TASK DATA:
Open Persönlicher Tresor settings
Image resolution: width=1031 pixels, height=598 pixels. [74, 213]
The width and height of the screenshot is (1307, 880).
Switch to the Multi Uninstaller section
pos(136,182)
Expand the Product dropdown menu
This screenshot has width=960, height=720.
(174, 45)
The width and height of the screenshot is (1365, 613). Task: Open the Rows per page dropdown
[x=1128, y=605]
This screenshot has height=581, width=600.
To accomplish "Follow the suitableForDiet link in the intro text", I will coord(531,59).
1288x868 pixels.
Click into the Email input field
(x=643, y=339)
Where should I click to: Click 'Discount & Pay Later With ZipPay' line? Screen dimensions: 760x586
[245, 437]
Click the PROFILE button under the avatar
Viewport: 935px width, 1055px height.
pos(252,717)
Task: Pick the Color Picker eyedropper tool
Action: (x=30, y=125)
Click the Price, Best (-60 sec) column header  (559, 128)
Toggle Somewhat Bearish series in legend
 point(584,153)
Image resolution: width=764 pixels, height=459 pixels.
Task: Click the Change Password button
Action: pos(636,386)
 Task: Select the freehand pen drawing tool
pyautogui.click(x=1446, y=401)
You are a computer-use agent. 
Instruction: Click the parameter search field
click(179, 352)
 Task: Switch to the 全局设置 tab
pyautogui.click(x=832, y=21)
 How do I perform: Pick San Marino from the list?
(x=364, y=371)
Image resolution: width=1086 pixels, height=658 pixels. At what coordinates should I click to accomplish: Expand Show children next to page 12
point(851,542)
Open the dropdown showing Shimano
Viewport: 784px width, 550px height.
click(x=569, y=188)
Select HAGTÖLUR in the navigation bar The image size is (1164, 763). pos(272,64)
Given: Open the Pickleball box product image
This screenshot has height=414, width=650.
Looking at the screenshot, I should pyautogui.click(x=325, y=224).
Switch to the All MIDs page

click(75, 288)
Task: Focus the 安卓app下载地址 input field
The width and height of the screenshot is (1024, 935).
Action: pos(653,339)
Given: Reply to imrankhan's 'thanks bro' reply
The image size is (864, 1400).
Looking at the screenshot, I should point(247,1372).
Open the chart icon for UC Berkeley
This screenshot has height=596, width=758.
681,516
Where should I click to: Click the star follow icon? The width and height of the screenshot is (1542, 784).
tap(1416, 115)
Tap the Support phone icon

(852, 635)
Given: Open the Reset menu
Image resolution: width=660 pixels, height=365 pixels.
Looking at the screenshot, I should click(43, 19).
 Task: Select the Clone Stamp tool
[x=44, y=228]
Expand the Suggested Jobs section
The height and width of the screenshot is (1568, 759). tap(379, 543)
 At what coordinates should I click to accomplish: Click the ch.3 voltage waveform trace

INSTRUCTIONS TO FOLLOW:
Write out the items above again, substituting "Launch" for every occurrence of "Open" and keeping everything else unchanged.

SOLUTION:
Launch Persönlicher Tresor settings
Image resolution: width=1031 pixels, height=598 pixels. [74, 213]
The width and height of the screenshot is (1307, 880).
Switch to the Multi Uninstaller section
pos(136,182)
Expand the Product dropdown menu
This screenshot has width=960, height=720.
(174, 45)
The width and height of the screenshot is (1365, 613). Task: Launch the Rows per page dropdown
[x=1128, y=605]
This screenshot has height=581, width=600.
To accomplish "Follow the suitableForDiet link in the intro text", I will coord(531,59).
1288x868 pixels.
Click into the Email input field
(x=643, y=339)
Where should I click to: Click 'Discount & Pay Later With ZipPay' line? Screen dimensions: 760x586
[245, 437]
Click the PROFILE button under the avatar
Viewport: 935px width, 1055px height.
pos(252,717)
Task: Pick the Color Picker eyedropper tool
Action: (x=30, y=125)
Click the Price, Best (-60 sec) column header  (559, 128)
Toggle Somewhat Bearish series in legend
 point(584,153)
Image resolution: width=764 pixels, height=459 pixels.
Task: Click the Change Password button
Action: pos(636,386)
 Task: Select the freehand pen drawing tool
pyautogui.click(x=1446, y=401)
You are a computer-use agent. 
Instruction: Click the parameter search field
click(179, 352)
 Task: Switch to the 全局设置 tab
pyautogui.click(x=832, y=21)
 How do I perform: Pick San Marino from the list?
(x=364, y=371)
Image resolution: width=1086 pixels, height=658 pixels. At what coordinates should I click to accomplish: Expand Show children next to page 12
point(851,542)
Launch the dropdown showing Shimano
Viewport: 784px width, 550px height.
click(x=569, y=188)
Select HAGTÖLUR in the navigation bar The image size is (1164, 763). pos(272,64)
Given: Launch the Pickleball box product image
This screenshot has height=414, width=650.
Looking at the screenshot, I should pyautogui.click(x=325, y=224).
Switch to the All MIDs page

click(75, 288)
Task: Focus the 安卓app下载地址 input field
The width and height of the screenshot is (1024, 935).
Action: pos(653,339)
Given: Reply to imrankhan's 'thanks bro' reply
The image size is (864, 1400).
Looking at the screenshot, I should point(247,1372).
Launch the chart icon for UC Berkeley
This screenshot has height=596, width=758.
681,516
Where should I click to: Click the star follow icon? The width and height of the screenshot is (1542, 784).
tap(1416, 115)
Tap the Support phone icon

(852, 635)
Given: Launch the Reset menu
Image resolution: width=660 pixels, height=365 pixels.
Looking at the screenshot, I should click(43, 19).
 Task: Select the Clone Stamp tool
[x=44, y=228]
Expand the Suggested Jobs section
The height and width of the screenshot is (1568, 759). tap(379, 543)
 At what coordinates should I click to accomplish: Click the ch.3 voltage waveform trace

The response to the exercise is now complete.